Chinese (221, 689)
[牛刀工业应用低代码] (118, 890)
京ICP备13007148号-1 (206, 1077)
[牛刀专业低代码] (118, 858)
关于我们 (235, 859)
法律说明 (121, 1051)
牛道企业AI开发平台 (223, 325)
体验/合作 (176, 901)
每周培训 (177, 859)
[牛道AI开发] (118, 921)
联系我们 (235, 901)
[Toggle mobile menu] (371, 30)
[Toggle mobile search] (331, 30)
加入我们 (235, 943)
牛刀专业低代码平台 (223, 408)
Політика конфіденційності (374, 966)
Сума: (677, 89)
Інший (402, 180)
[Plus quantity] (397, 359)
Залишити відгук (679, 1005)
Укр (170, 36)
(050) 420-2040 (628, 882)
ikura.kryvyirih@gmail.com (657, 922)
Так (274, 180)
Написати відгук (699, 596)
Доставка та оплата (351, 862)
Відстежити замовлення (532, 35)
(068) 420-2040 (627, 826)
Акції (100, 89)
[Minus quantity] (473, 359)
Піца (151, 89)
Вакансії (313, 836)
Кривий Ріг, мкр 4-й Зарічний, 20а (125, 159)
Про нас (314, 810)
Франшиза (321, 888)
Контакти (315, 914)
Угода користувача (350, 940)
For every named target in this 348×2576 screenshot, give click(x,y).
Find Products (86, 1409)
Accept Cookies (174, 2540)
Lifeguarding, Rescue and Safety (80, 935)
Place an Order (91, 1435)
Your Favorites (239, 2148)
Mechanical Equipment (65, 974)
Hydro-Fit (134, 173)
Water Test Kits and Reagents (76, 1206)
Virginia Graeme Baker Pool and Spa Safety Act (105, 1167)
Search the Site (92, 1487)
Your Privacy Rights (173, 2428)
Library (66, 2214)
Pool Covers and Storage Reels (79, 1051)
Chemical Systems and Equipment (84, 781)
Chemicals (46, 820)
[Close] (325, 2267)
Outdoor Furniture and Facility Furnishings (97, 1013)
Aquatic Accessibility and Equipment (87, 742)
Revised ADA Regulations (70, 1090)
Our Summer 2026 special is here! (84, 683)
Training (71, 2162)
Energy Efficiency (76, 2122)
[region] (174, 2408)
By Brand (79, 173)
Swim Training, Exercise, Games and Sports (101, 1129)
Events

* _BRIEF_
Starting from the records above, filter out all lines except those containing the word "Toggle".

* _SOLUTION FOR THIS TASK_
[Toggle mobile menu] (371, 30)
[Toggle mobile search] (331, 30)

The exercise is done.